The process of communicating within the confines of an aircraft, 36,000 feet above sea level, is a classic case study for demonstrating communication success and failure stories. Hence, I take into my classroom a plethora of examples from my vast experience of flying, curiosity to observe the exchanges between passengers and crew and from my candid conversations in the pantry with the crew on long-haul flights.

Crisis communication, conflict communication, communication about the airline company’s vision itself, non-verbal communication, negotiation, communication with diverse audiences, communication over food and drinks and the huge chasm it can create in the confines of an aircraft when people are hungry, cranky, claustrophobic, yet stick to their religious and cultural preferences as though their life depended on it – there are case studies galore in areas of organizational communication, corporate communication, managing people, and so on – with the aircraft itself serving as a macrocosm.

Reflecting national identity and pride

Let me begin with the national carrier – now a thing of the past – Air India. On a return flight from Milan to New Delhi, in 2015, we had the most harrowing experience – I say this because we ended up feeling embarrassed by a rude passenger and felt sorry for the crew. An irate passenger, travelling with his two male friends, demanded he be served whiskey, when politely informed that they were serving only beer, he burst forth in Hindi – “You are insulting India by not serving whiskey and serving a pittance of beer.” To which the male steward proudly retorted in Hindi – “You, my dear sir, are sitting in an international carrier and insulting your Motherland”. Our chests burst with pride, as we felt like giving the crew member a standing ovation. He went ahead and took a firm stand, informing the female flight attendants not to serve this ill-behaved passenger any alcohol. To counter this, our Indian passenger, ordered glasses full of beer through his co-passenger friend and got himself very drunk, causing us to squirm in our seats. When he alighted at Delhi, he raised his fist at the smiling steward warning him in Hindi “I got to know your caste, from your surname on your lapel, I will look after you once I alight.”

At the international airport in Incheon (Seoul), our Singapore Airways ground hostesses, would not stop bowing and making courtesies to her reporting manager at the gate, despite a huge line waiting for clearance into a connecting flight. She appeared worried and concerned about her hierarchical customaries, about pleasing her boss, despite donning the uniform of an international carrier. On the Singapore Airlines flight enroute Singapore to Incheon, there appeared a confrontation (predominantly non-verbal) between a young female air hostess and a senior male crew member. When the former strapped herself to her seat for landing, we could see her containing her tears with the utmost effort as she sat facing rows of passengers.  

In the US, the Southwest Airlines (they have an amazing nutsaboutsouthwestblog that shows an inside-out approach to communication) is breezy and chatty about their attitude on the ground and up in the air.

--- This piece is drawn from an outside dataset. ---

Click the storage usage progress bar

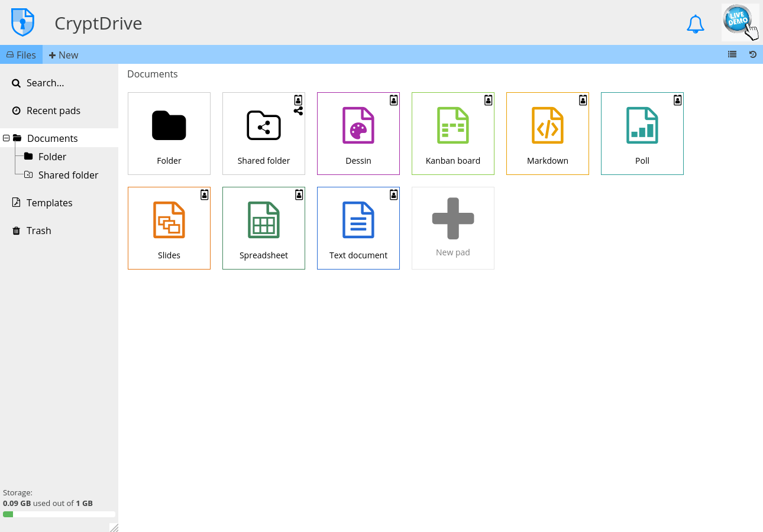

The ground hostess while announcing the departure of my flight from Los Angeles to Portland, said this – “we are leaving in 15 minutes, if you want to hop on, do so, else lounge around in the city of angels and we will see you tomorrow.” On the flight as well, the air hostess and in-flight announcements by the captain were witty and wasted on the passengers – who didn’t mind this attitude and preferred to be left to their own devices.

Irrespective of how international airlines claim to be, the communication they adopt, reflects the culture of the nation the airline predominantly belongs. Hence when the pilot of a low-cost airline took off from an airport in Leicester with my suitcases to Dublin, and I confronted the ground hostess with this information, she gave me the stiff upper lip and a snarled eyebrow gaze back, and without mincing words, informed the pilot to offload my suitcase, but refused to let me get on that aircraft.

As airlines take off and get grounded, as investors launch companies and sell them away, as the aviation sector struggles to find the ideal hovering position, what remains unchanged up in the air, is a constant working and re-working of the communication process between humans, who are confined into a highly pressurized cabin, with no scope to jump off, and must therefore gather their wits about them to make the most of the journey, while communicating effectively.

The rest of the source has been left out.